I wish you could have seen me at the grocery store last weekend when I spent 20 minutes in the spice aisle looking for fenugreek leaves. (Guess what? Kroger doesn’t have them. I left it out. Deal with it.) I did find the rest of the spices I was missing like turmeric, cardamom (so $$!), ground cloves and coriander. This was an adapted butter chicken recipe that omitted some ingredients to make it quicker and easier to make. If you are interested in a very traditional butter chicken, here is one that will help you understand why I instantly googled “easy butter chicken” upon reading it.
Mise en place! (Gathering all these cheffing ingredients took 15 minutes.)
You dice your onion and soften it in the coconut oil. Then add the spices (pre-measure them all into a small bowl and mix so you can add them all at once) and the tomato paste, then the coconut milk. Very easy. Then add your chicken and let it cook for 15 minutes on low/med, stirring occasionally.

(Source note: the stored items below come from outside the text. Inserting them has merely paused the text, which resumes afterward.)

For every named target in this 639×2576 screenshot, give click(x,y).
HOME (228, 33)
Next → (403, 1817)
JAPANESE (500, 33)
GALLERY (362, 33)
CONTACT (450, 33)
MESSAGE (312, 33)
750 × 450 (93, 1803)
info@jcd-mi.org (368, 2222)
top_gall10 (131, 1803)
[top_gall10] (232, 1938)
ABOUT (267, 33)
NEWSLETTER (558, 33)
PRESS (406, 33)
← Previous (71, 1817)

I served it with Indian “rice” which was really ground cauliflower sautéed with a bunch of spices. It was GREAT! I never thought I’d like cauliflower as a rice substitute (I mean, it’s no potato…) but it gets the right grainy texture and absorbs whatever you season it with. Cut it into florets and pulse in the food processor JUST until it is rice sized.
I sautéed it in a little coconut oil and seasoned with the spices (like 6?) until it was softened and developed a great nutty flavor, about 8 – 9 minutes. You might need to add a little more oil if it dries out.
And there is all is, delicious Indian butter chicken and rice. My house smelled magical.